Amnistie géante, OPA avortée sur l’allié PDCI: à deux ans de la présidentielle, le chef de l’Etat rebat les cartes. Risqué.

Coups de poker, coups de Jarnac, coups de bluff et coups d’éclats… A deux ans de la prochaine échéance présidentielle, la Côte d’Ivoire traverse une intense zone de turbulences. La plus orageuse à coup sûr depuis les mutineries des ex-rebellesnordistes survenues en janvier puis mai 2017.

L’amnistie « couteau suisse »

Le 6 août dernier, à la veille du 58e anniversaire de l’indépendance du pays des Éléphants et à la faveur d’une adresse télévisée, le chef de l’Etat Alassane Dramane Ouattara, annonce une amnistie XXL. Si elle n’étonne guère les initiés -« ADO » y songe depuis l’automne 2016-, cette mesure de clémence, prérogative ô combien régalienne, surprend par son ampleur. Bien sûr, la libération de Simone Gbagbo, rugueuse pasionaria du Front populaire ivoirien (FPI) et épouse en titre de l’ex-président Laurent Gbagbo, condamnée en 2015 à vingt ans de réclusion pour « atteinte à la sûreté de l’Etat », monopolise l’attention des analystes.
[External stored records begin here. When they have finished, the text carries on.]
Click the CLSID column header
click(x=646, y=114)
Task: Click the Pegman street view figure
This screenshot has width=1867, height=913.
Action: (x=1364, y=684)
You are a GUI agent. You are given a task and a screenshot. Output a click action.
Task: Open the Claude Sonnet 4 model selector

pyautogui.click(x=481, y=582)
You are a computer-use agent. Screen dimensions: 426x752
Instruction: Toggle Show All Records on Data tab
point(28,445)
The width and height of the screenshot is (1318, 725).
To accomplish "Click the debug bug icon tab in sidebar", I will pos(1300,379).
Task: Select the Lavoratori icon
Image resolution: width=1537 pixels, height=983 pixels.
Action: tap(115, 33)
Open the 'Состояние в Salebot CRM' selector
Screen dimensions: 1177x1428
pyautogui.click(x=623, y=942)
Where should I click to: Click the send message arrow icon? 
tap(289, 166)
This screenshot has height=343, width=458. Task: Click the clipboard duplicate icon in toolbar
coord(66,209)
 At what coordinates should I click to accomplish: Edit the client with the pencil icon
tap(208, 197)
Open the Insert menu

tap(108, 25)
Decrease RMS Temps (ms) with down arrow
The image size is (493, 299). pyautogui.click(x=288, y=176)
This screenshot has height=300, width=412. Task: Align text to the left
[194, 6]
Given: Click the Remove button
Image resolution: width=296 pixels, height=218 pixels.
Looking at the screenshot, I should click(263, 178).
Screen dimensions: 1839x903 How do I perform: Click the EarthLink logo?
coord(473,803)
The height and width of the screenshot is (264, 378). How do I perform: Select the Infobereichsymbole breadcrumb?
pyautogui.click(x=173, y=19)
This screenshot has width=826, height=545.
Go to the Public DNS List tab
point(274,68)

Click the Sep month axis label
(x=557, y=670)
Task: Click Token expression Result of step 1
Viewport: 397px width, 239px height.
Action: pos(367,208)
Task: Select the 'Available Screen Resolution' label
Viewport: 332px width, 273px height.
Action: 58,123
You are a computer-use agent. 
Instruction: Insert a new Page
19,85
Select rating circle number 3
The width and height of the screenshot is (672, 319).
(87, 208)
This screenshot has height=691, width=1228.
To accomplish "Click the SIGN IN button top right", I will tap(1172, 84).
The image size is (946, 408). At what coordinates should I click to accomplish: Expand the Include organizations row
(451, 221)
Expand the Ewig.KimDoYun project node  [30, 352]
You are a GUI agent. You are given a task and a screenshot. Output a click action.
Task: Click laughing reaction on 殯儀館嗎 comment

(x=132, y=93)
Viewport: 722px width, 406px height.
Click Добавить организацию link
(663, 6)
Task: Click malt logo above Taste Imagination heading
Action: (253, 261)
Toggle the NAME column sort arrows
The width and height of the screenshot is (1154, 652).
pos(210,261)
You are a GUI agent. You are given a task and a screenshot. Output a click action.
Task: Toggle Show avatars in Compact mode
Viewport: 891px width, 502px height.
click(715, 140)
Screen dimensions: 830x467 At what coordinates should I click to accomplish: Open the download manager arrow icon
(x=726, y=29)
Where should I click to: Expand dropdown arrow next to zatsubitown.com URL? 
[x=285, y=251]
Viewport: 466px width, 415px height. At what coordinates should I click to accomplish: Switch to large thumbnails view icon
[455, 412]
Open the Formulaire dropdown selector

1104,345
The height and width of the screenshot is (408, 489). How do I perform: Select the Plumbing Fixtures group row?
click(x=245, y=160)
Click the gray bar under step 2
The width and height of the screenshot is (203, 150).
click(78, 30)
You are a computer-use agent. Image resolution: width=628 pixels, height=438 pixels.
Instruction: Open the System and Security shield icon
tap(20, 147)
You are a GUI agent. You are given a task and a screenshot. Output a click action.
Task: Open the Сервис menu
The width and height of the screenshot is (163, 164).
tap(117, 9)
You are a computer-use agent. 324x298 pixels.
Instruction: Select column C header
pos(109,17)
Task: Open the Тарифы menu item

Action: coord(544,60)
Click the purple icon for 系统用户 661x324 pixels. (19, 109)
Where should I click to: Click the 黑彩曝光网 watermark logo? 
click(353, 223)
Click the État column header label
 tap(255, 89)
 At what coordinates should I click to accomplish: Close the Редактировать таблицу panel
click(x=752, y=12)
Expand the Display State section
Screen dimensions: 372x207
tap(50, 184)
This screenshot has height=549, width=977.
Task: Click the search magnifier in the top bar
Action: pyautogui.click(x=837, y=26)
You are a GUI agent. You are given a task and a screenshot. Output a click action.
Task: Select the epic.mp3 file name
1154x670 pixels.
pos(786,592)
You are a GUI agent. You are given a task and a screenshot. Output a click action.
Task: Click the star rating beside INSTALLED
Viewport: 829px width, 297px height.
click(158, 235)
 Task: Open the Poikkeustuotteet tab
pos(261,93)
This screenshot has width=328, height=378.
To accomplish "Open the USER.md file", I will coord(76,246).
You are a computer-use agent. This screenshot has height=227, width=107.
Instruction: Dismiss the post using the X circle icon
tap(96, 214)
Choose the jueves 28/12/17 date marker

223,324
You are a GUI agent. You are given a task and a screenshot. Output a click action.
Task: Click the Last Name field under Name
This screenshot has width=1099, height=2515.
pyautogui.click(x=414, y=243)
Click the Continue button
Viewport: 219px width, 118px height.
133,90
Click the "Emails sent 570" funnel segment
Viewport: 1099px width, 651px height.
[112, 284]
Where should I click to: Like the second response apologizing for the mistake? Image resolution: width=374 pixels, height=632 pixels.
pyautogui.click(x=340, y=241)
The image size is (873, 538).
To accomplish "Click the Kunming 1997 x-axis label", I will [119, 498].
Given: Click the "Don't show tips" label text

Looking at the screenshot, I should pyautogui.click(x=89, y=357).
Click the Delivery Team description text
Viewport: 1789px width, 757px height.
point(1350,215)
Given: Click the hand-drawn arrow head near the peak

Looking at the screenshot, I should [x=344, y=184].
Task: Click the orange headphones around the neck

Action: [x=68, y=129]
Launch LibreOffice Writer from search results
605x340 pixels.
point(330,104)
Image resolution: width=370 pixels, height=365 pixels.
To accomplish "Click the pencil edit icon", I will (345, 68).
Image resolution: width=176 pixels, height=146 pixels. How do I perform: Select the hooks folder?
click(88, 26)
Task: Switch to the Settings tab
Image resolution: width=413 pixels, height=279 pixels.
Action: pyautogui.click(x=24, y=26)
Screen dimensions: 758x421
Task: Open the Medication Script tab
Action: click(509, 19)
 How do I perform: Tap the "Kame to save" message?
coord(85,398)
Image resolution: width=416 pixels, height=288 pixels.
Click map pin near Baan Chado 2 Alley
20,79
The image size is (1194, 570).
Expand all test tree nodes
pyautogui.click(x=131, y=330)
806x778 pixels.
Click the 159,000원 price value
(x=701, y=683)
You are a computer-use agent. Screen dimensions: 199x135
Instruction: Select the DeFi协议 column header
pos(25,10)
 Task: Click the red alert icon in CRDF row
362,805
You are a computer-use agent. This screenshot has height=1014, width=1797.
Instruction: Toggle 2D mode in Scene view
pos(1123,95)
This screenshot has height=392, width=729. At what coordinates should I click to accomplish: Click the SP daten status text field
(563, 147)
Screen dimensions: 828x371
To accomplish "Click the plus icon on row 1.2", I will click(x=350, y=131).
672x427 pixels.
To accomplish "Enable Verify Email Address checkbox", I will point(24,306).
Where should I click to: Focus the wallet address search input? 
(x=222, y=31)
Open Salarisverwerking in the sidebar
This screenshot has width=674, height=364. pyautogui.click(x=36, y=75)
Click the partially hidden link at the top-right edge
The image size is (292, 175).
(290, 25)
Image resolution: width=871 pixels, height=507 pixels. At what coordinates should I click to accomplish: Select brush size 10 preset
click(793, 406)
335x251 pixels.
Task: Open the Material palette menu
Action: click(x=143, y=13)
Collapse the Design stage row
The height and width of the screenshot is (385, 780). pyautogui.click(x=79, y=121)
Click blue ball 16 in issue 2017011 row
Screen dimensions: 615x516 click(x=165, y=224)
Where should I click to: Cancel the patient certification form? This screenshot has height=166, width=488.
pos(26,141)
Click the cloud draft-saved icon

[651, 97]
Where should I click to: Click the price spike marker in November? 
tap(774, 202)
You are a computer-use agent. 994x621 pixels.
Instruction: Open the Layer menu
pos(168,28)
Reste que ce « grand pardon » concerne environ 800 détenus de toutes obédiences, incriminés pour la plupart dans les violences post-électorales de 2010-2011.

Rien n’étant chimiquement pur en ce bas monde, on ne peut attribuer cet acte de mansuétude à la seule -et tardive- volonté d’un élu en fin de mandat de sortir de l’ornière un processus de réconciliation nationale en souffrance. Il faudrait être bien candide pour ne pas y déceler le reflet de calculs politiques plus ou moins hasardeux.

En voiture Simone

Trois exemples. En ramenant l’inflexible Simone dans l’arène, Ouattara peut espérer creuser les lignes de fracture qui traversent le FPI. « Même si tel n’était pas le but, concède un de ses proches, l’amnistie a foutu le bordel dans le parti. » Parti divisé à ce stade en deux, voire en trois factions. Celle qu’anime l’ancien Premier ministre Pascal Affi N’Guessan, reconnu par la justice comme le président légal de la formation fondée dans les années 1980. Celle qu’incarnent Aboudramane Sangaré, le gardien du dogme gbagboïste, et l’ex-première dame fraîchement élargie. Mais aussi le courant qu’anime Nady Bamba, l’actuelle compagne de « Laurent », unie à l’homme que juge depuis 2016 la Cour pénale internationale (CPI) de La Haye par la grâce d’un mariage traditionnel scellé au début de ce siècle.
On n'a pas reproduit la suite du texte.